Table of Contents
Journal of Allergy
Volume 2012, Article ID 746125, 14 pages
Review Article

Food Production and Processing Considerations of Allergenic Food Ingredients: A Review

Food Research and Development Centre, Agriculture and Agri-Food Canada, 3600 Boulevard Casavant West, Saint-Hyacinthe, QC, Canada J2S 8E3

Received 4 May 2011; Revised 29 August 2011; Accepted 2 September 2011

Academic Editor: Kirsi Laitinen

Copyright © 2012 Pedro A. Alvarez and Joyce I. Boye. This is an open access article distributed under the Creative Commons Attribution License, which permits unrestricted use, distribution, and reproduction in any medium, provided the original work is properly cited.

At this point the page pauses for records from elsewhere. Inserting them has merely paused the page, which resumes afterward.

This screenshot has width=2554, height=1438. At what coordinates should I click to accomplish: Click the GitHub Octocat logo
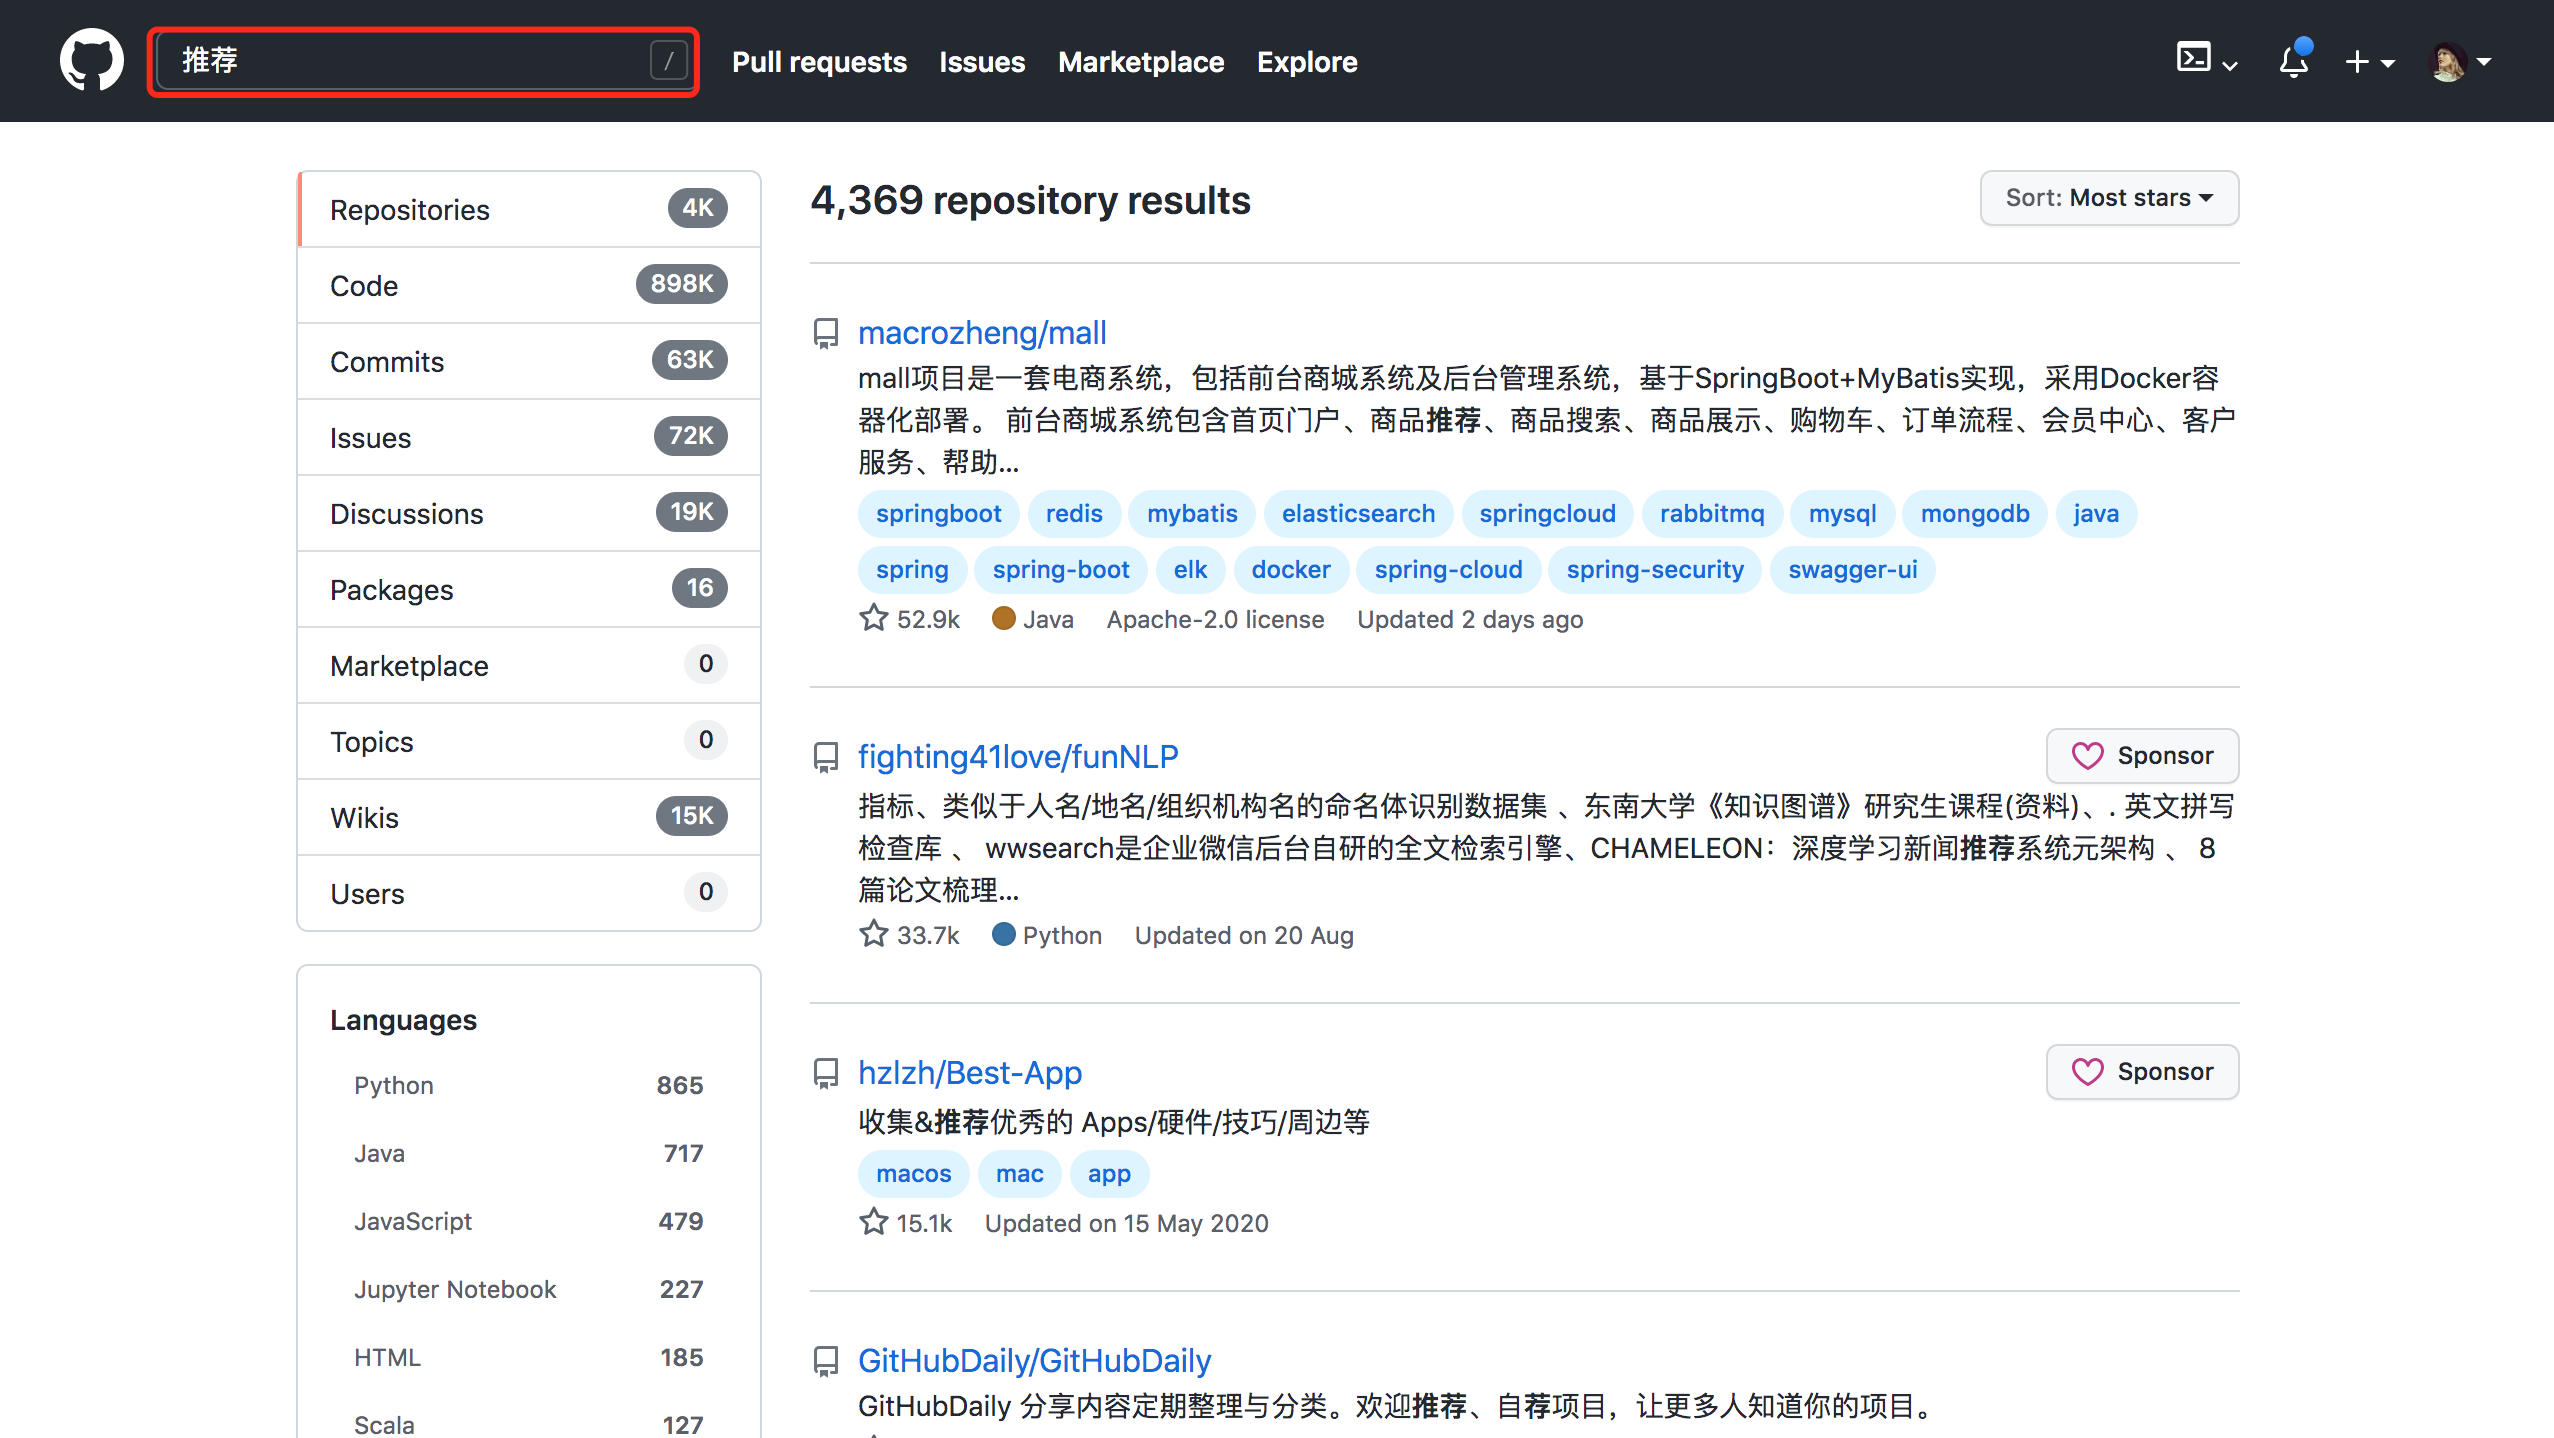(91, 60)
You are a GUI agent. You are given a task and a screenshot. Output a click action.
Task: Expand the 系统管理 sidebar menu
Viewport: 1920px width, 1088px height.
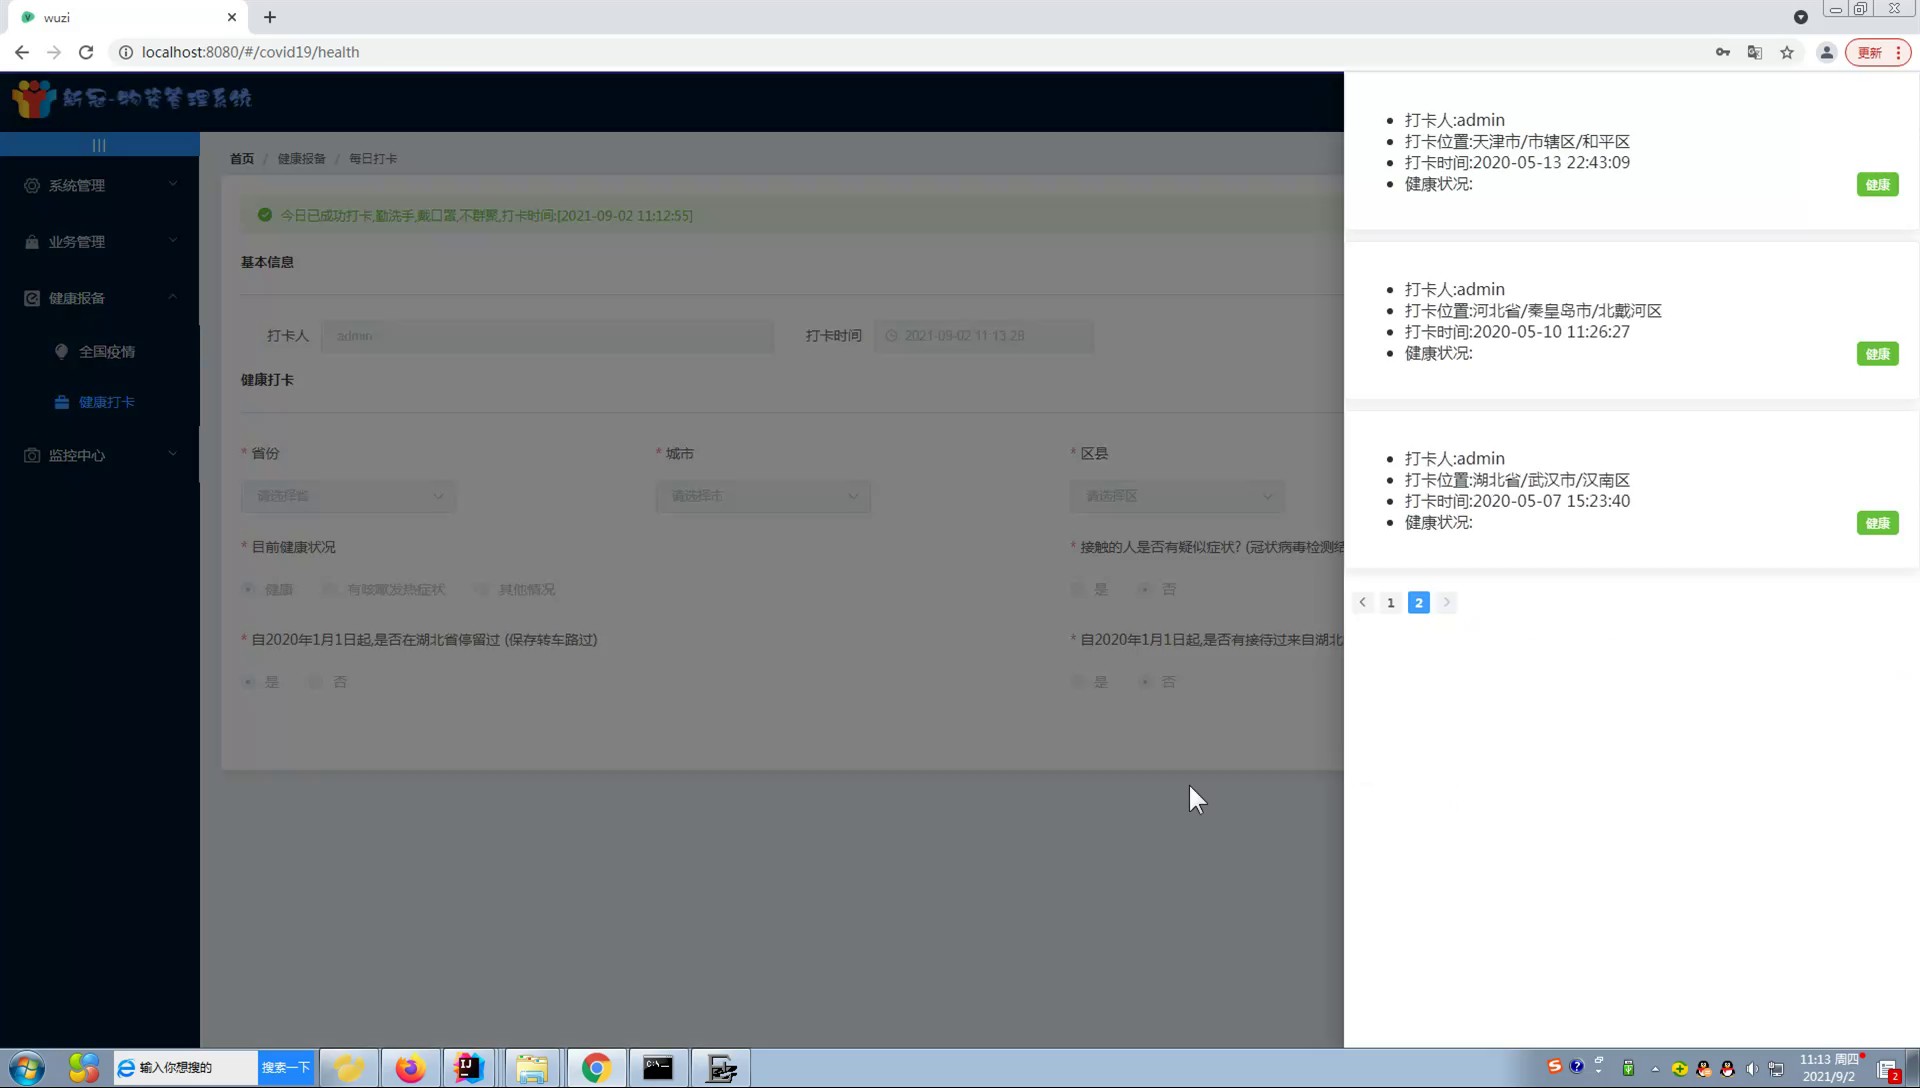100,186
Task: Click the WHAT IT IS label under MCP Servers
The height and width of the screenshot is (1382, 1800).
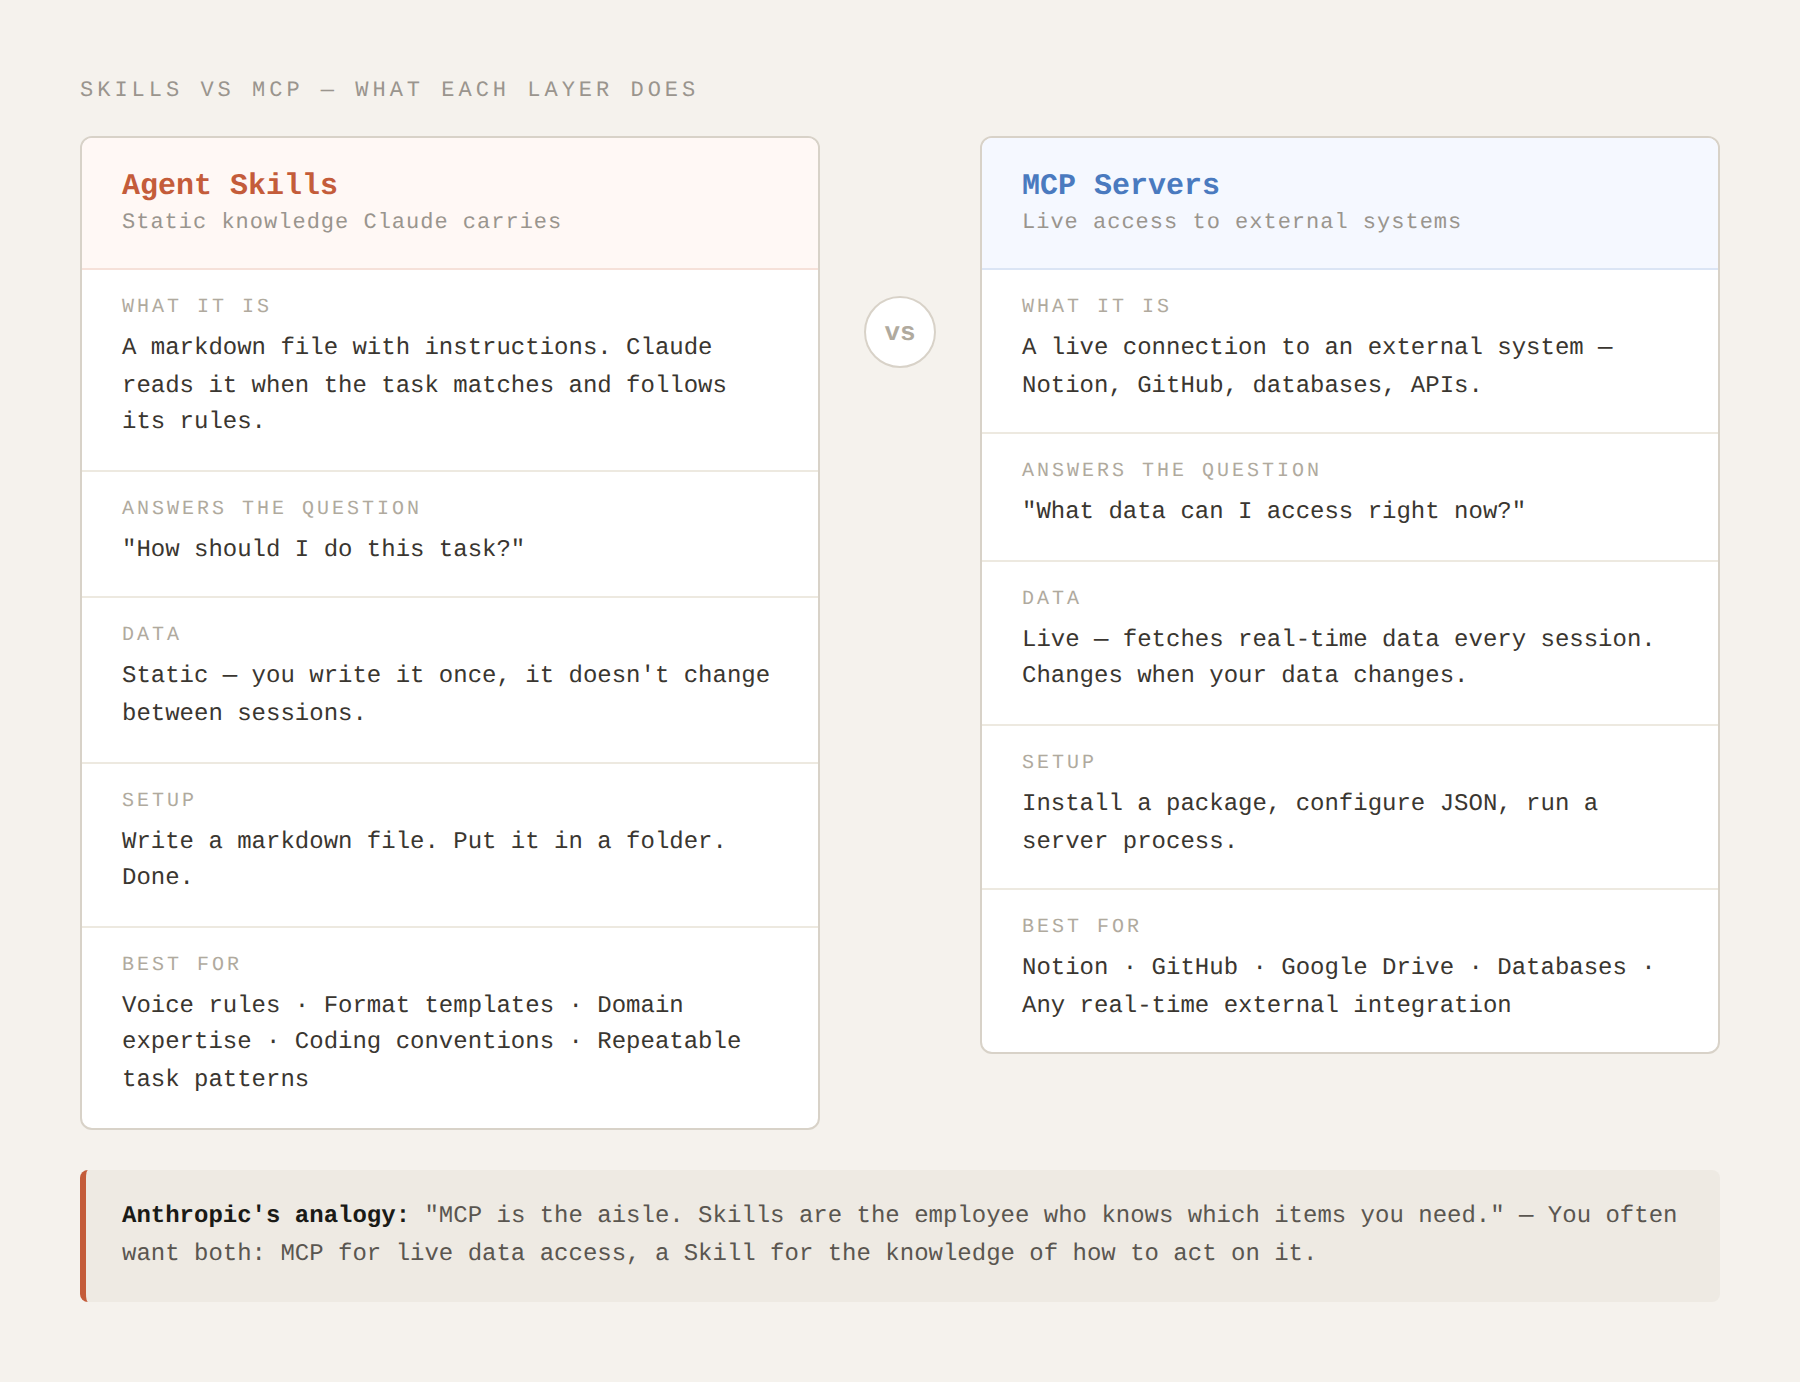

Although most consumers show no adverse symptoms to food allergens, health consequences for sensitized individuals can be very serious. As a result, the Codex General Standard for the Labelling of Prepackaged Foods has specified a series of allergenic ingredients/substances requiring mandatory declaration when present in processed prepackaged food products. Countries adhering to international standards are required to observe this minimum of eight substances, but additional priority allergens are included in the list in some countries. Enforcement agencies have traditionally focused their effort on surveillance of prepackaged goods, but there is a growing need to apply a bottom-up approach to allergen risk management in food manufacturing starting from primary food processing operations in order to minimize the possibility of allergen contamination in finished products. The present paper aims to review food production considerations that impact allergen risk management, and it is directed mainly to food manufacturers and policy makers. Furthermore, a series of food ingredients and the allergenic fractions identified from them, as well as the current methodology used for detection of these allergenic foods, is provided.